ENTRIES SHOWN =>
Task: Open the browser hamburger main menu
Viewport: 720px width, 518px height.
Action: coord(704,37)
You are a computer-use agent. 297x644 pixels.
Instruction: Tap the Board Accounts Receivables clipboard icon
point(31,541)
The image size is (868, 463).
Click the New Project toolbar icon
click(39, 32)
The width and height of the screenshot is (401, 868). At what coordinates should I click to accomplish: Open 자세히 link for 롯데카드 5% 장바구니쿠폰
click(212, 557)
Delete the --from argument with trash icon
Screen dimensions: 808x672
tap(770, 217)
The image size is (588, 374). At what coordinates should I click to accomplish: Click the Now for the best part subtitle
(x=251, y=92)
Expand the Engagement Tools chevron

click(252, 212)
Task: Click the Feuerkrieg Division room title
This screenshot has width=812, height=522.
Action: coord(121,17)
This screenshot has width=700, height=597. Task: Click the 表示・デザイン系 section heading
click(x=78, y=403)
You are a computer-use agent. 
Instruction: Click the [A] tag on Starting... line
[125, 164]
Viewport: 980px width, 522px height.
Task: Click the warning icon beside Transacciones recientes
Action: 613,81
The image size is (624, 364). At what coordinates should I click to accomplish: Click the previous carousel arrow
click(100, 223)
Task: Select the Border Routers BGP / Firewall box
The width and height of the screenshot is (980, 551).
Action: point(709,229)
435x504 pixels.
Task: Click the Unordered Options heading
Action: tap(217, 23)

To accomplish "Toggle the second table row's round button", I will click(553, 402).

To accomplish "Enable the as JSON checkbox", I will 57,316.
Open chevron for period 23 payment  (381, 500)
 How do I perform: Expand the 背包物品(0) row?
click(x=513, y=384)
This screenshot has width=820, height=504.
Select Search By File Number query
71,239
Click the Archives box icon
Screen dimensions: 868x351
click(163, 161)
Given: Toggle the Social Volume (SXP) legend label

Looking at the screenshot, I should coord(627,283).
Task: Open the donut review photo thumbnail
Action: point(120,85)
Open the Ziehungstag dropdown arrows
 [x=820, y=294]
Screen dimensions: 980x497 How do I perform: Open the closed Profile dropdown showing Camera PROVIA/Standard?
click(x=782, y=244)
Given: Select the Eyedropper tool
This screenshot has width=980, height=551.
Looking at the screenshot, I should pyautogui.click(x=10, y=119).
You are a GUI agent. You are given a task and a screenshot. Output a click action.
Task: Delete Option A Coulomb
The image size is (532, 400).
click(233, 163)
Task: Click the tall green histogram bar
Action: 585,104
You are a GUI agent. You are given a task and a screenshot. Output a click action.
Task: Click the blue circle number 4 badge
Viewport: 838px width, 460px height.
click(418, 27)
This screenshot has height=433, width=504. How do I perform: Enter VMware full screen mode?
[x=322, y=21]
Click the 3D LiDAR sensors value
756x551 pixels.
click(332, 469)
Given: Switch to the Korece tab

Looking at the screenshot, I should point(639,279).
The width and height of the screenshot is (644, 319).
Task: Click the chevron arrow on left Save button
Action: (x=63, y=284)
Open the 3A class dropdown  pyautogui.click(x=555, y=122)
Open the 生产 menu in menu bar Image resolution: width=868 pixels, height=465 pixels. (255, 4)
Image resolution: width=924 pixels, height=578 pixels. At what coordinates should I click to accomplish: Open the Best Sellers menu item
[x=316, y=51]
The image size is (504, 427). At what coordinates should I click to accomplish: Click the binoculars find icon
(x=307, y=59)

WHAT TO WORK ON => Transcribe the material above in full, keeping every word.

ANSWER TO THIS PROBLEM =>
Task: Open the browser hamburger main menu
Viewport: 720px width, 518px height.
Action: coord(704,37)
You are a computer-use agent. 297x644 pixels.
Instruction: Tap the Board Accounts Receivables clipboard icon
point(31,541)
The image size is (868, 463).
Click the New Project toolbar icon
click(39, 32)
The width and height of the screenshot is (401, 868). At what coordinates should I click to accomplish: Open 자세히 link for 롯데카드 5% 장바구니쿠폰
click(212, 557)
Delete the --from argument with trash icon
Screen dimensions: 808x672
tap(770, 217)
The image size is (588, 374). At what coordinates should I click to accomplish: Click the Now for the best part subtitle
(x=251, y=92)
Expand the Engagement Tools chevron

click(252, 212)
Task: Click the Feuerkrieg Division room title
This screenshot has width=812, height=522.
Action: coord(121,17)
This screenshot has width=700, height=597. Task: Click the 表示・デザイン系 section heading
click(x=78, y=403)
You are a computer-use agent. 
Instruction: Click the [A] tag on Starting... line
[125, 164]
Viewport: 980px width, 522px height.
Task: Click the warning icon beside Transacciones recientes
Action: 613,81
The image size is (624, 364). At what coordinates should I click to accomplish: Click the previous carousel arrow
click(100, 223)
Task: Select the Border Routers BGP / Firewall box
The width and height of the screenshot is (980, 551).
Action: point(709,229)
435x504 pixels.
Task: Click the Unordered Options heading
Action: tap(217, 23)

To accomplish "Toggle the second table row's round button", I will click(553, 402).

To accomplish "Enable the as JSON checkbox", I will 57,316.
Open chevron for period 23 payment  (381, 500)
 How do I perform: Expand the 背包物品(0) row?
click(x=513, y=384)
This screenshot has width=820, height=504.
Select Search By File Number query
71,239
Click the Archives box icon
Screen dimensions: 868x351
click(163, 161)
Given: Toggle the Social Volume (SXP) legend label

Looking at the screenshot, I should coord(627,283).
Task: Open the donut review photo thumbnail
Action: point(120,85)
Open the Ziehungstag dropdown arrows
 [x=820, y=294]
Screen dimensions: 980x497 How do I perform: Open the closed Profile dropdown showing Camera PROVIA/Standard?
click(x=782, y=244)
Given: Select the Eyedropper tool
This screenshot has width=980, height=551.
Looking at the screenshot, I should pyautogui.click(x=10, y=119).
You are a GUI agent. You are given a task and a screenshot. Output a click action.
Task: Delete Option A Coulomb
The image size is (532, 400).
click(233, 163)
Task: Click the tall green histogram bar
Action: 585,104
You are a GUI agent. You are given a task and a screenshot. Output a click action.
Task: Click the blue circle number 4 badge
Viewport: 838px width, 460px height.
click(418, 27)
This screenshot has height=433, width=504. How do I perform: Enter VMware full screen mode?
[x=322, y=21]
Click the 3D LiDAR sensors value
756x551 pixels.
click(332, 469)
Given: Switch to the Korece tab

Looking at the screenshot, I should point(639,279).
The width and height of the screenshot is (644, 319).
Task: Click the chevron arrow on left Save button
Action: (x=63, y=284)
Open the 3A class dropdown  pyautogui.click(x=555, y=122)
Open the 生产 menu in menu bar Image resolution: width=868 pixels, height=465 pixels. (255, 4)
Image resolution: width=924 pixels, height=578 pixels. At what coordinates should I click to accomplish: Open the Best Sellers menu item
[x=316, y=51]
The image size is (504, 427). At what coordinates should I click to accomplish: Click the binoculars find icon
(x=307, y=59)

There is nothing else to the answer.